** Task directions **
Copy out every line of the material below without changing a single character.

# start of Data to use

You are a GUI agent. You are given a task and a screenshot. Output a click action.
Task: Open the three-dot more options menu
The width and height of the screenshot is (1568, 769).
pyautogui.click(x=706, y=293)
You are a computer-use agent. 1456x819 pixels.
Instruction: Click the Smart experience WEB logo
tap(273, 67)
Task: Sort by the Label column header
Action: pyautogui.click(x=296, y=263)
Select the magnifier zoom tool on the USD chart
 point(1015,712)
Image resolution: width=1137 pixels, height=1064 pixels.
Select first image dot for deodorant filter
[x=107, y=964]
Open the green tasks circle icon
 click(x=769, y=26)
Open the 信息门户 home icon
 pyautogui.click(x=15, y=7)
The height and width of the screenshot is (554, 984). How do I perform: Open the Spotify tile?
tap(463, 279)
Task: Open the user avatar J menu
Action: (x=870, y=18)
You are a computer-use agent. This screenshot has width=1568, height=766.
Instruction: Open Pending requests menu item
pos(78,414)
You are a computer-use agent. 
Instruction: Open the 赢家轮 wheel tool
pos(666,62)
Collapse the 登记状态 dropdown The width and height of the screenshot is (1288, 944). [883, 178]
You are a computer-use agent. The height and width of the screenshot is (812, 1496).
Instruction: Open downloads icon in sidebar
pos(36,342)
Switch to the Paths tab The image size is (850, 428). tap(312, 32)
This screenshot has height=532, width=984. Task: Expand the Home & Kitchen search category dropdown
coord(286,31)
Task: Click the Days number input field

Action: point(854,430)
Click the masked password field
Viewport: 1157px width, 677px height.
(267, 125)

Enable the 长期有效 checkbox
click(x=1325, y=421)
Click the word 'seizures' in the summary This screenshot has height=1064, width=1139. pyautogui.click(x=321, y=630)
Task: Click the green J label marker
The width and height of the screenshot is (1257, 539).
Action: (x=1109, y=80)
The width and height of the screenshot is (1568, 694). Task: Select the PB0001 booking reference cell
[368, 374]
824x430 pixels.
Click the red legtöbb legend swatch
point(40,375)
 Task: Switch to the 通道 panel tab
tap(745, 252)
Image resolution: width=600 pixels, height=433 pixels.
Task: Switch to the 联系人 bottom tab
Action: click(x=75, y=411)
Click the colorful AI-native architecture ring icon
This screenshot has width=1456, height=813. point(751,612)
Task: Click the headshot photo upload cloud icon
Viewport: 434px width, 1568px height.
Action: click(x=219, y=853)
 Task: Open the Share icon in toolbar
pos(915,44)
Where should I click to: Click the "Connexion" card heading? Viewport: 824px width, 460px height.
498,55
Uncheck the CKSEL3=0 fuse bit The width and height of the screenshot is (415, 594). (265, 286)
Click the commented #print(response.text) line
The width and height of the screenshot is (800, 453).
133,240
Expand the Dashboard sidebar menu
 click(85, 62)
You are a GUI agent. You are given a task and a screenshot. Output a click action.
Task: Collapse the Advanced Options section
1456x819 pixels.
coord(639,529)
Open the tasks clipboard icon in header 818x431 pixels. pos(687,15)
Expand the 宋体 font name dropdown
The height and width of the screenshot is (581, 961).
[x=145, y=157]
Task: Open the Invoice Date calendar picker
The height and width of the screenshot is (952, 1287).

# end of Data to use

** Written solution **
You are a GUI agent. You are given a task and a screenshot. Output a click action.
Task: Open the three-dot more options menu
The width and height of the screenshot is (1568, 769).
pyautogui.click(x=706, y=293)
You are a computer-use agent. 1456x819 pixels.
Instruction: Click the Smart experience WEB logo
tap(273, 67)
Task: Sort by the Label column header
Action: pyautogui.click(x=296, y=263)
Select the magnifier zoom tool on the USD chart
 point(1015,712)
Image resolution: width=1137 pixels, height=1064 pixels.
Select first image dot for deodorant filter
[x=107, y=964]
Open the green tasks circle icon
 click(x=769, y=26)
Open the 信息门户 home icon
 pyautogui.click(x=15, y=7)
The height and width of the screenshot is (554, 984). How do I perform: Open the Spotify tile?
tap(463, 279)
Task: Open the user avatar J menu
Action: (x=870, y=18)
You are a computer-use agent. This screenshot has width=1568, height=766.
Instruction: Open Pending requests menu item
pos(78,414)
You are a computer-use agent. 
Instruction: Open the 赢家轮 wheel tool
pos(666,62)
Collapse the 登记状态 dropdown The width and height of the screenshot is (1288, 944). [883, 178]
You are a computer-use agent. The height and width of the screenshot is (812, 1496).
Instruction: Open downloads icon in sidebar
pos(36,342)
Switch to the Paths tab The image size is (850, 428). tap(312, 32)
This screenshot has height=532, width=984. Task: Expand the Home & Kitchen search category dropdown
coord(286,31)
Task: Click the Days number input field

Action: point(854,430)
Click the masked password field
Viewport: 1157px width, 677px height.
(267, 125)

Enable the 长期有效 checkbox
click(x=1325, y=421)
Click the word 'seizures' in the summary This screenshot has height=1064, width=1139. pyautogui.click(x=321, y=630)
Task: Click the green J label marker
The width and height of the screenshot is (1257, 539).
Action: (x=1109, y=80)
The width and height of the screenshot is (1568, 694). Task: Select the PB0001 booking reference cell
[368, 374]
824x430 pixels.
Click the red legtöbb legend swatch
point(40,375)
 Task: Switch to the 通道 panel tab
tap(745, 252)
Image resolution: width=600 pixels, height=433 pixels.
Task: Switch to the 联系人 bottom tab
Action: click(x=75, y=411)
Click the colorful AI-native architecture ring icon
This screenshot has width=1456, height=813. point(751,612)
Task: Click the headshot photo upload cloud icon
Viewport: 434px width, 1568px height.
Action: click(x=219, y=853)
 Task: Open the Share icon in toolbar
pos(915,44)
Where should I click to: Click the "Connexion" card heading? Viewport: 824px width, 460px height.
498,55
Uncheck the CKSEL3=0 fuse bit The width and height of the screenshot is (415, 594). (265, 286)
Click the commented #print(response.text) line
The width and height of the screenshot is (800, 453).
133,240
Expand the Dashboard sidebar menu
 click(85, 62)
You are a GUI agent. You are given a task and a screenshot. Output a click action.
Task: Collapse the Advanced Options section
1456x819 pixels.
coord(639,529)
Open the tasks clipboard icon in header 818x431 pixels. pos(687,15)
Expand the 宋体 font name dropdown
The height and width of the screenshot is (581, 961).
[x=145, y=157]
Task: Open the Invoice Date calendar picker
The height and width of the screenshot is (952, 1287).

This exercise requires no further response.